Yoga poses that shouldn’t be done if you have back pain include camel, full wheel, boat, and lunge twist. 

  • Camel pose involves a deep backbend that can exacerbate lower back pain, especially for people with conditions like a lumbar herniated disc. 
  • Full wheel pose is another deep backbend that places pressure on the spine and back. Your weight is fully supported by your hands and feet, which can be unstable for people with back problems. 
  • Boat pose involves balancing on your tailbone and sitting bone to engage the core muscles. However, it can create an uncomfortable tilt in the lumbar spine for people with back pain. 
  • Lunge twist (or any twisting yoga pose) can place excessive pressure on the spinal discs, leading to worsened back pain. 

Is Yoga Bad for a Herniated Disc?

Yoga usually isn’t bad for a herniated disc, if it’s done safely. This means that you’ll need to avoid deep spinal twists and arches. 

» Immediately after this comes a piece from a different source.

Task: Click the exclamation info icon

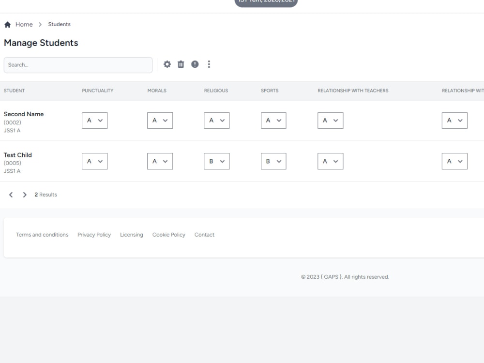Action: (x=195, y=64)
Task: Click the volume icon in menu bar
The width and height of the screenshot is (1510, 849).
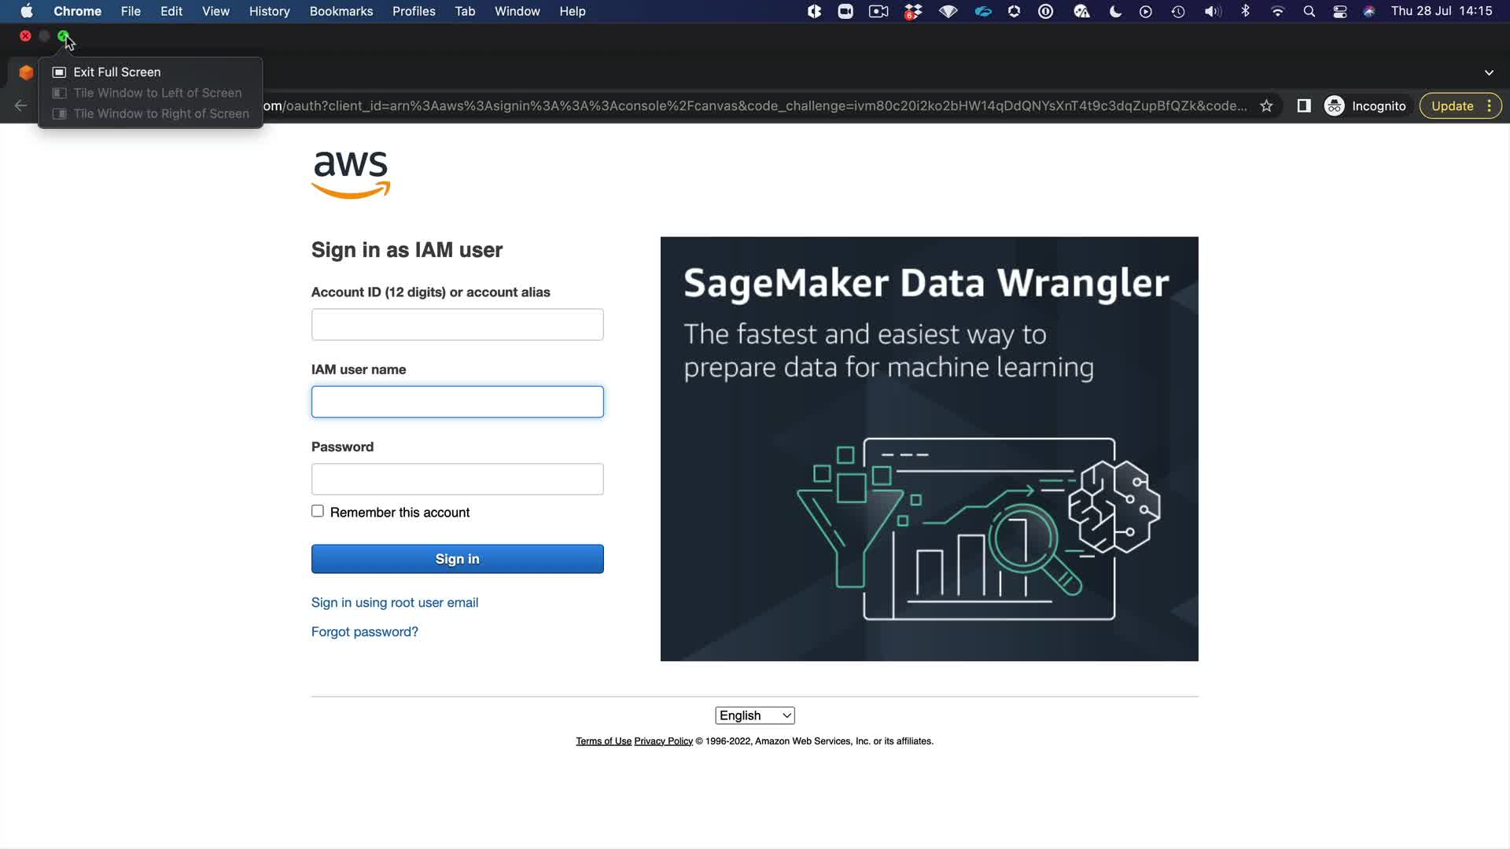Action: [x=1212, y=12]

So long as you stick to poses that are safe for the spine, yoga can help with a herniated disc by:

  • Boosting blood flow to the spinal discs, providing the oxygen and nutrients they need to regenerate
  • Reducing excessive pressure on the spine from muscle tension and poor posture
  • Helping to lower stress levels, preventing increased pain and inflammation

If you have a herniated disc or back pain of any kind, take the following precautions while doing yoga:

  • Begin slowly and gradually. 
  • Breathe deeply, moving through the poses slowly and mindfully. 
  • Stop if you experience any pain, tingling, weakness, or numbness. 
  • If you’ve been diagnosed with a spinal condition or back injury, talk to your doctor before starting yoga to ensure it’s safe for you.